TUGAS LATIHAN 1:
Bisakah Anda mencetak ulang tanpa perubahan bagian teks tentang ubuntu antara "Kamis, 03 Mei" dan "manusia menjadi manusia.", termasuk kedua frasa tersebut?
TUGAS LATIHAN 2:
Bagaimana paragraf dalam teks tentang ubuntu yang diawali "Konsep ini dibagi menjadi dua bagian" dapat diringkas menjadi daftar poin yang tetap memuat fakta utamanya?

KUTIPAN TEKS:
━━━━━━━━━━━━━━━━━━━━
Kamis, 03 Mei 2012

If I Diminish You, I Diminish Myself


Dalam budaya dan tradisi Afrika, penghargaan tertinggi yang diberikan kepada seseorang adalah: “Yu, u nobuntu,”  sebuah ungkapan terimakasih karena telah melakukan hal-hal yang terpuji, yaitu “ubuntu.”   Hal tersebut diberikan semata-mata karena apa yang telah dilakukan orang tersebut demi kemanusiaan, bagaimana menghargai sesama dan bagaimana mereka memandang mereka sendiri dalam sebuah relasi yang mendalam.   “Ubuntu” mengacu pada ajaran pokok filosofi Afrika yaitu esensi bagaimana manusia menjadi manusia.
Konsep ini dibagi menjadi dua bagian.  Pertama, seseorang harus bersikap bersahabat, ramah, peduli dan tenggang rasa.  Dengan kata lain, seseorang yang menggunakan kekuatannya mewakili sesamanya–orang yang lemah dan menderita–tidak mengambil keuntungan pribadi dari hal itu.   Orang tersebut memperlakukan sesamanya seperti halnya dirinya sendiri ingin diperlakukan.  Akibat dari hal ini,  mereka menggunakan konsep kedua yaitu keterbukaan dan berjiwa besar yang menitikberatkan pada berbagi nilai-nilai kebersamaan.
Seseorang dengan konsep “ubuntu” akan bersikap persuasif dan terbuka.  Mereka terbiasa bersikap ramah dan simpatik.  Mereka tidak merasa terancam oleh kebaikan orang lain karena satu-satunya tujuan adalah mempersembahkan apa yang mereka miliki untuk kepentingan yang lebih besar.   Sama halnya dengan ungkapan Cartesian berbunyi,  ”Saya adalah apa yang saya pikirkan,”  ubuntu mengungkapkan hal serupa, “Saya manusia karena saya bagian dari kemanusiaan.”    Dengan kata lain,  orang itu ada karena ada orang lain.  Konsep berpikir ini dengan sempurna diterjemahkan ke dalam kata “me-we.”   Tak seorangpun dari kita datang ke dunia ini dengan sempurna.  Kita tak tahu bagaimana cara berjalan, berbicara, berpikir kecuali kita belajar dari manusia sebelumnya.   Jadi kita sangat membutuhkan manusia lain untuk menjadi manusia.
━━━━━━━━━━━━━━━━━━━━
MATERI TERKUMPUL:
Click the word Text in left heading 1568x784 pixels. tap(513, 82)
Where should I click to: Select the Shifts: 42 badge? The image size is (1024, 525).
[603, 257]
━━━━━━━━━━━━━━━━━━━━
JAWABAN 1:
Kamis, 03 Mei 2012

If I Diminish You, I Diminish Myself


Dalam budaya dan tradisi Afrika, penghargaan tertinggi yang diberikan kepada seseorang adalah: “Yu, u nobuntu,”  sebuah ungkapan terimakasih karena telah melakukan hal-hal yang terpuji, yaitu “ubuntu.”   Hal tersebut diberikan semata-mata karena apa yang telah dilakukan orang tersebut demi kemanusiaan, bagaimana menghargai sesama dan bagaimana mereka memandang mereka sendiri dalam sebuah relasi yang mendalam.   “Ubuntu” mengacu pada ajaran pokok filosofi Afrika yaitu esensi bagaimana manusia menjadi manusia.

JAWABAN 2:
- Konsep ubuntu terbagi menjadi dua bagian.
- Bagian pertama: bersikap bersahabat, ramah, peduli, dan tenggang rasa. Orang yang menggunakan kekuatannya untuk mewakili sesama yang lemah dan menderita tidak mengambil keuntungan pribadi, dan memperlakukan sesamanya seperti ia sendiri ingin diperlakukan.
- Bagian kedua, sebagai akibat dari yang pertama: keterbukaan dan berjiwa besar, dengan titik berat pada berbagi nilai-nilai kebersamaan.